(Task directions) An identical copy of the records below is the expected result.

--- Extracted records Enclosed Below ---

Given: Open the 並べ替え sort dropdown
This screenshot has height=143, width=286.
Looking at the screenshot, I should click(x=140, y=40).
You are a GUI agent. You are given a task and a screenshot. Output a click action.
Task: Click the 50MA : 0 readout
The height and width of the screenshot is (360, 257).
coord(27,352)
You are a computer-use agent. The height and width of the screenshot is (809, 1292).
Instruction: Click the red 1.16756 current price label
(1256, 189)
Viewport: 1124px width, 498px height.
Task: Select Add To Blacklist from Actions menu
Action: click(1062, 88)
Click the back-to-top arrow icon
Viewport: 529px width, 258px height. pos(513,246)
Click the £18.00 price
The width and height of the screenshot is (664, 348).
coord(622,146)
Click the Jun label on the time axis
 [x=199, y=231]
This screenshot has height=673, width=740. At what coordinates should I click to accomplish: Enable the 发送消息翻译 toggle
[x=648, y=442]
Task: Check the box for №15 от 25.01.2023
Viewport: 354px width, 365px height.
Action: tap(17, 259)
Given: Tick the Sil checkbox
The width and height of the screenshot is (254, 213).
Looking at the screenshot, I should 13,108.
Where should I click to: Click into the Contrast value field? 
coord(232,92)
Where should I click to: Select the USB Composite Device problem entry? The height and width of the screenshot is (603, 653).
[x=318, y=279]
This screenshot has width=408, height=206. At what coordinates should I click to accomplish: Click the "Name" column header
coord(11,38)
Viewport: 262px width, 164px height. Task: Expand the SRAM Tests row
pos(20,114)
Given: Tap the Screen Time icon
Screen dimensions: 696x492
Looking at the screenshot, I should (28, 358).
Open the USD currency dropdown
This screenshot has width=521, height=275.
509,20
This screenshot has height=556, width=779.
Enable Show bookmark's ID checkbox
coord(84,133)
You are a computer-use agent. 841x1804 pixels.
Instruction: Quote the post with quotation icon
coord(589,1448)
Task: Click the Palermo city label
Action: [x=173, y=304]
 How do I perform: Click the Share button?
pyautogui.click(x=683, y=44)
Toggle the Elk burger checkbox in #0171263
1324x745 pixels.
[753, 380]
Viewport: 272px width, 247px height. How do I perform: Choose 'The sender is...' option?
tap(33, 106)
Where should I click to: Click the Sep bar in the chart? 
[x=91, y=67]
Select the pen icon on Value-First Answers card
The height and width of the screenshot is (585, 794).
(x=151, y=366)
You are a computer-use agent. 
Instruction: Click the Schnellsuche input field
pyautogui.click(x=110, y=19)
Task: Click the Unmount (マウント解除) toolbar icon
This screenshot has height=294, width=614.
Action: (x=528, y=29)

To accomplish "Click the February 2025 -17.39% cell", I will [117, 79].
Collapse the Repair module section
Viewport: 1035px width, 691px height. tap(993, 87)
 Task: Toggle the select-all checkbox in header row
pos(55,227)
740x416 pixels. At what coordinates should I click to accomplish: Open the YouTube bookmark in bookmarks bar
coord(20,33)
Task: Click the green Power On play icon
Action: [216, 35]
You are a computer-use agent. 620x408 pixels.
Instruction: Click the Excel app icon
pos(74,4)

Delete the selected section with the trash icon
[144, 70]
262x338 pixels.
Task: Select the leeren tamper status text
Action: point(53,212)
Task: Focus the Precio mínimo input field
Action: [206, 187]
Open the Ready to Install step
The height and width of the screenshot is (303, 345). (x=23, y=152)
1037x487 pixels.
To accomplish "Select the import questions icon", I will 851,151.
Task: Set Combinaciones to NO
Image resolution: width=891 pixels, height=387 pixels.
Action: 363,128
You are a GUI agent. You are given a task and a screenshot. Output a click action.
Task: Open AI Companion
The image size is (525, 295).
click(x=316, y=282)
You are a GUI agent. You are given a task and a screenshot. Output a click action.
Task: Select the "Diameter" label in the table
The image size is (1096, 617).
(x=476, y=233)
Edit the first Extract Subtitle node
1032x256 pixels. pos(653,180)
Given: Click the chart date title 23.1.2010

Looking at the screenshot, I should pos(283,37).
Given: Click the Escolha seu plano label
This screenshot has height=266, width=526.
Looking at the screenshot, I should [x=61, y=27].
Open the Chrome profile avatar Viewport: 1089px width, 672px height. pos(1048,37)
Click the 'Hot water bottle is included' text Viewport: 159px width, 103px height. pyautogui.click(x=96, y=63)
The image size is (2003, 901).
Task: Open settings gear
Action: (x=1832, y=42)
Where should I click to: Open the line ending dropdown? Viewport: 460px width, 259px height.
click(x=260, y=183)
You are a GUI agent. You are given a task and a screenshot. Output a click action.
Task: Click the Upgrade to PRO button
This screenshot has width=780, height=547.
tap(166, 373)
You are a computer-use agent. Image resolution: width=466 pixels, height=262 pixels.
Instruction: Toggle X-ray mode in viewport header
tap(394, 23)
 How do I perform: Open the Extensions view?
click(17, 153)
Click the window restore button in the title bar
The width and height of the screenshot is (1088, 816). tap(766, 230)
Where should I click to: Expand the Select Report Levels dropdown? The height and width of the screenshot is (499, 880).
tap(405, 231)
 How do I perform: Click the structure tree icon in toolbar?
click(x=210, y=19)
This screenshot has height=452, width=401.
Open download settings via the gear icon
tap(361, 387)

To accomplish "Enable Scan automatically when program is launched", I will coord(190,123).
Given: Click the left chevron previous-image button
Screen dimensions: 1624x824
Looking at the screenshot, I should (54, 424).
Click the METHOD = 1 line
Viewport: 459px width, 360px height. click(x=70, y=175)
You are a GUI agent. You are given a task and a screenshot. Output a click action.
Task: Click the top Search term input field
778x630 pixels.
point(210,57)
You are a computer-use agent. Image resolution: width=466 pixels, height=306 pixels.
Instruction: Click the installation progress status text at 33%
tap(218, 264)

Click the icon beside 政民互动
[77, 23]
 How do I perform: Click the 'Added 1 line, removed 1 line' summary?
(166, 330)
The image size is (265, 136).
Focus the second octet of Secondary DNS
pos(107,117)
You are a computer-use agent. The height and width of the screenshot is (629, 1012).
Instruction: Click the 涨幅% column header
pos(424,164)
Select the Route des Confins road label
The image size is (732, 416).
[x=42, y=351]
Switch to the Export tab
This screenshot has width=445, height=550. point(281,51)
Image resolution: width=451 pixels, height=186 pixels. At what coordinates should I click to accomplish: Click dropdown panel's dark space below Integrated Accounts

--- End of Enclosed Extracted records ---

(Your solution)
Given: Open the 並べ替え sort dropdown
This screenshot has height=143, width=286.
Looking at the screenshot, I should click(x=140, y=40).
You are a GUI agent. You are given a task and a screenshot. Output a click action.
Task: Click the 50MA : 0 readout
The height and width of the screenshot is (360, 257).
coord(27,352)
You are a computer-use agent. The height and width of the screenshot is (809, 1292).
Instruction: Click the red 1.16756 current price label
(1256, 189)
Viewport: 1124px width, 498px height.
Task: Select Add To Blacklist from Actions menu
Action: click(1062, 88)
Click the back-to-top arrow icon
Viewport: 529px width, 258px height. pos(513,246)
Click the £18.00 price
The width and height of the screenshot is (664, 348).
coord(622,146)
Click the Jun label on the time axis
 [x=199, y=231]
This screenshot has height=673, width=740. At what coordinates should I click to accomplish: Enable the 发送消息翻译 toggle
[x=648, y=442]
Task: Check the box for №15 от 25.01.2023
Viewport: 354px width, 365px height.
Action: tap(17, 259)
Given: Tick the Sil checkbox
The width and height of the screenshot is (254, 213).
Looking at the screenshot, I should 13,108.
Where should I click to: Click into the Contrast value field? 
coord(232,92)
Where should I click to: Select the USB Composite Device problem entry? The height and width of the screenshot is (603, 653).
[x=318, y=279]
This screenshot has width=408, height=206. At what coordinates should I click to accomplish: Click the "Name" column header
coord(11,38)
Viewport: 262px width, 164px height. Task: Expand the SRAM Tests row
pos(20,114)
Given: Tap the Screen Time icon
Screen dimensions: 696x492
Looking at the screenshot, I should (28, 358).
Open the USD currency dropdown
This screenshot has width=521, height=275.
509,20
This screenshot has height=556, width=779.
Enable Show bookmark's ID checkbox
coord(84,133)
You are a computer-use agent. 841x1804 pixels.
Instruction: Quote the post with quotation icon
coord(589,1448)
Task: Click the Palermo city label
Action: [x=173, y=304]
 How do I perform: Click the Share button?
pyautogui.click(x=683, y=44)
Toggle the Elk burger checkbox in #0171263
1324x745 pixels.
[753, 380]
Viewport: 272px width, 247px height. How do I perform: Choose 'The sender is...' option?
tap(33, 106)
Where should I click to: Click the Sep bar in the chart? 
[x=91, y=67]
Select the pen icon on Value-First Answers card
The height and width of the screenshot is (585, 794).
(x=151, y=366)
You are a computer-use agent. 
Instruction: Click the Schnellsuche input field
pyautogui.click(x=110, y=19)
Task: Click the Unmount (マウント解除) toolbar icon
This screenshot has height=294, width=614.
Action: (x=528, y=29)

To accomplish "Click the February 2025 -17.39% cell", I will [117, 79].
Collapse the Repair module section
Viewport: 1035px width, 691px height. tap(993, 87)
 Task: Toggle the select-all checkbox in header row
pos(55,227)
740x416 pixels. At what coordinates should I click to accomplish: Open the YouTube bookmark in bookmarks bar
coord(20,33)
Task: Click the green Power On play icon
Action: [216, 35]
You are a computer-use agent. 620x408 pixels.
Instruction: Click the Excel app icon
pos(74,4)

Delete the selected section with the trash icon
[144, 70]
262x338 pixels.
Task: Select the leeren tamper status text
Action: point(53,212)
Task: Focus the Precio mínimo input field
Action: [206, 187]
Open the Ready to Install step
The height and width of the screenshot is (303, 345). (x=23, y=152)
1037x487 pixels.
To accomplish "Select the import questions icon", I will 851,151.
Task: Set Combinaciones to NO
Image resolution: width=891 pixels, height=387 pixels.
Action: 363,128
You are a GUI agent. You are given a task and a screenshot. Output a click action.
Task: Open AI Companion
The image size is (525, 295).
click(x=316, y=282)
You are a GUI agent. You are given a task and a screenshot. Output a click action.
Task: Select the "Diameter" label in the table
The image size is (1096, 617).
(x=476, y=233)
Edit the first Extract Subtitle node
1032x256 pixels. pos(653,180)
Given: Click the chart date title 23.1.2010

Looking at the screenshot, I should pos(283,37).
Given: Click the Escolha seu plano label
This screenshot has height=266, width=526.
Looking at the screenshot, I should [x=61, y=27].
Open the Chrome profile avatar Viewport: 1089px width, 672px height. pos(1048,37)
Click the 'Hot water bottle is included' text Viewport: 159px width, 103px height. pyautogui.click(x=96, y=63)
The image size is (2003, 901).
Task: Open settings gear
Action: (x=1832, y=42)
Where should I click to: Open the line ending dropdown? Viewport: 460px width, 259px height.
click(x=260, y=183)
You are a GUI agent. You are given a task and a screenshot. Output a click action.
Task: Click the Upgrade to PRO button
This screenshot has width=780, height=547.
tap(166, 373)
You are a computer-use agent. Image resolution: width=466 pixels, height=262 pixels.
Instruction: Toggle X-ray mode in viewport header
tap(394, 23)
 How do I perform: Open the Extensions view?
click(17, 153)
Click the window restore button in the title bar
The width and height of the screenshot is (1088, 816). tap(766, 230)
Where should I click to: Expand the Select Report Levels dropdown? The height and width of the screenshot is (499, 880).
tap(405, 231)
 How do I perform: Click the structure tree icon in toolbar?
click(x=210, y=19)
This screenshot has height=452, width=401.
Open download settings via the gear icon
tap(361, 387)

To accomplish "Enable Scan automatically when program is launched", I will coord(190,123).
Given: Click the left chevron previous-image button
Screen dimensions: 1624x824
Looking at the screenshot, I should (54, 424).
Click the METHOD = 1 line
Viewport: 459px width, 360px height. click(x=70, y=175)
You are a GUI agent. You are given a task and a screenshot. Output a click action.
Task: Click the top Search term input field
778x630 pixels.
point(210,57)
You are a computer-use agent. Image resolution: width=466 pixels, height=306 pixels.
Instruction: Click the installation progress status text at 33%
tap(218, 264)

Click the icon beside 政民互动
[77, 23]
 How do I perform: Click the 'Added 1 line, removed 1 line' summary?
(166, 330)
The image size is (265, 136).
Focus the second octet of Secondary DNS
pos(107,117)
You are a computer-use agent. The height and width of the screenshot is (629, 1012).
Instruction: Click the 涨幅% column header
pos(424,164)
Select the Route des Confins road label
The image size is (732, 416).
[x=42, y=351]
Switch to the Export tab
This screenshot has width=445, height=550. point(281,51)
Image resolution: width=451 pixels, height=186 pixels. At what coordinates should I click to accomplish: Click dropdown panel's dark space below Integrated Accounts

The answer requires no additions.